With stage one having caused significant disruption, in particular to traders along Hamer Hall, the council’s city transport, infrastructure and operations portfolio lead Cr Davydd Griffiths thanked the community for its patience.
“We’d like to thank all of the local businesses and residents for their patience and support while we’ve got under way with this project,” he said.
Tens of thousands of people visit Southbank Promenade every day, and this new and improved space will encourage even more visitors to the neighbourhood into the future.
While stage one was originally meant to incorporate the entire stretch between Princes Bridge and Evan Walker Bridge, redevelopment plans by Southgate’s owners ESR Australia saw the council remove the section in front of the precinct’s food court from its schedule of works.
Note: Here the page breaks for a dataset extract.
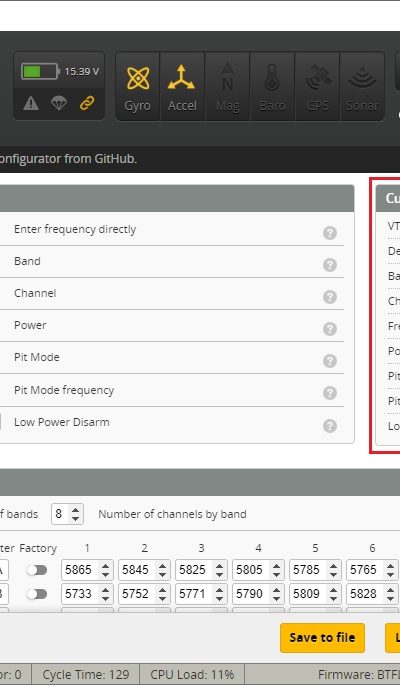400x685 pixels.
Task: Click the warning triangle arming icon
Action: pos(31,103)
ESR has approval for $470 million plans to partially demolish its current three-storey complex to make way for new bars, restaurants, and shops within a new five-storey podium, as well as a 26-storey office building, which would be complemented with riverside parkland.
But ESR hasn’t yet announced when it expects to begin construction, meaning the long-awaited upgrades to the section of Southbank Promenade outside its precinct is likely to be many years away from being completed.
The council says it is working with ESR to coordinate future works in front of Southgate following their redevelopment.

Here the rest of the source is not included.